┌──
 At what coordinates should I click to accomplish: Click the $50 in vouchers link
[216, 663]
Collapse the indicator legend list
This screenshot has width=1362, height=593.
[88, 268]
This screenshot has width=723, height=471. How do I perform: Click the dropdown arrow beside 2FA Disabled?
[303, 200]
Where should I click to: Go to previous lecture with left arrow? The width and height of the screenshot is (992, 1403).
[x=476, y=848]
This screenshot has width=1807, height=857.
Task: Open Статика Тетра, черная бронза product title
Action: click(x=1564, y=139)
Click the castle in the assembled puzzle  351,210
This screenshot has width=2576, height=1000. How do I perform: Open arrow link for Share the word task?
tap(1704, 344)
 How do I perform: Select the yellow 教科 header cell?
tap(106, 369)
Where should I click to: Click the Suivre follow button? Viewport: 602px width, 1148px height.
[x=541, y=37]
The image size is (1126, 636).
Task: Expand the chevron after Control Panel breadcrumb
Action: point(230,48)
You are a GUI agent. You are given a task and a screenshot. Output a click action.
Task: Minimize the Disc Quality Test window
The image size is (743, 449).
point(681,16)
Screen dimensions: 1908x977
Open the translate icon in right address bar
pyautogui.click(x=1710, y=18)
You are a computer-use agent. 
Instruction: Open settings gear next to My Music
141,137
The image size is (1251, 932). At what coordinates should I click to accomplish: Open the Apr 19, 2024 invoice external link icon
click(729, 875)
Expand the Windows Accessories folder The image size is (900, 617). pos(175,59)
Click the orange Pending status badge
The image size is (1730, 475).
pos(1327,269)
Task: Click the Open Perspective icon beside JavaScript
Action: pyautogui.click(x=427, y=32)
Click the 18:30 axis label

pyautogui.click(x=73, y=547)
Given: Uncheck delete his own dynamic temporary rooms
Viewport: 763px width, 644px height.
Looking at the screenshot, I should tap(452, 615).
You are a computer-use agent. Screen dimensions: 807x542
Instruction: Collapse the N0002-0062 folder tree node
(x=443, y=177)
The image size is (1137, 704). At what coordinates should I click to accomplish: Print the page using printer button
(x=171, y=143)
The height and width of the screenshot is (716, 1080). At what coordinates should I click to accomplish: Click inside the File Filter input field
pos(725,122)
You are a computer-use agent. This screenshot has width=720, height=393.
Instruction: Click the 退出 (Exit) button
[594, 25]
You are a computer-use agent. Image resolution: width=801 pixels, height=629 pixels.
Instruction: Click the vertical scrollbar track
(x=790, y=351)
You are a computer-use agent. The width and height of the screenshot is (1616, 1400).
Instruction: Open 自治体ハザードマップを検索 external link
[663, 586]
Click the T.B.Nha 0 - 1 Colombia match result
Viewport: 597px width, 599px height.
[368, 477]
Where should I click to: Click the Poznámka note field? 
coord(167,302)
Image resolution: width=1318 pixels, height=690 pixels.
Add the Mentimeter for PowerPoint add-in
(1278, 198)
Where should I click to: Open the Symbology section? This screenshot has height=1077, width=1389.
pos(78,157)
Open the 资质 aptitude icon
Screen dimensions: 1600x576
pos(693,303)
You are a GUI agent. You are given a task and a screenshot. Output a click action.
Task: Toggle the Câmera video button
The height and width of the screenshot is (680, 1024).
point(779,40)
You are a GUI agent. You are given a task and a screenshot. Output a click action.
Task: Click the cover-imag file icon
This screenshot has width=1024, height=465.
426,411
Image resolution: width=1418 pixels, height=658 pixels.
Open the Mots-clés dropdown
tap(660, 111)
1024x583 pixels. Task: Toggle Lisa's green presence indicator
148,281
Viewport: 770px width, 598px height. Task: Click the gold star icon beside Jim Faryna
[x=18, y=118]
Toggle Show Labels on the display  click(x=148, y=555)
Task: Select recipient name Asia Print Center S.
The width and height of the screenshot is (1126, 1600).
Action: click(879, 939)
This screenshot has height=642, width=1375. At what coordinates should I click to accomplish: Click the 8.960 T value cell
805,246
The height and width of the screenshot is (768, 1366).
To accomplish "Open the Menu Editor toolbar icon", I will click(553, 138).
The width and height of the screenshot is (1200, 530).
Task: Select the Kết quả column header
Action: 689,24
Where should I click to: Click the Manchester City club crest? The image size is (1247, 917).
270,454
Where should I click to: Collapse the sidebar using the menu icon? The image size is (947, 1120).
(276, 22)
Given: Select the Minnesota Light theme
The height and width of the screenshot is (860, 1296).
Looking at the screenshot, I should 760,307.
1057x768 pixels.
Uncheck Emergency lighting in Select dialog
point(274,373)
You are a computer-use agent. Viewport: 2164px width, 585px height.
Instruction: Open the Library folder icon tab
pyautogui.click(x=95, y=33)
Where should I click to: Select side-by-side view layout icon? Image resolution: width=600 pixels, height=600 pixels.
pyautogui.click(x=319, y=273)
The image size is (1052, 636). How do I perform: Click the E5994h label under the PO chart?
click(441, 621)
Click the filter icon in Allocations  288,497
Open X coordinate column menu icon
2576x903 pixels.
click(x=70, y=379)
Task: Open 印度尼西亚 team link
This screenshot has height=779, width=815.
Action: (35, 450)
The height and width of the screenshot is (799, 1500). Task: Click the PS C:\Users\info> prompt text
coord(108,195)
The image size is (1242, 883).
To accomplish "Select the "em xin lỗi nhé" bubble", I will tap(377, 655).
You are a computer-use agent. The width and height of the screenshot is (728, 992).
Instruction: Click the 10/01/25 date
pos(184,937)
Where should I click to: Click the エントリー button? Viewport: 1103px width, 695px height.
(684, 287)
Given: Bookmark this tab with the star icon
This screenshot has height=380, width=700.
└──
▸ THE TASK: After locating the line that contains "Where should I click to: Click the エントリー", print that line and every one after it through the last line of the listing, exactly.

▸ SOLUTION BELOW:
Where should I click to: Click the エントリー button? Viewport: 1103px width, 695px height.
(684, 287)
Given: Bookmark this tab with the star icon
This screenshot has height=380, width=700.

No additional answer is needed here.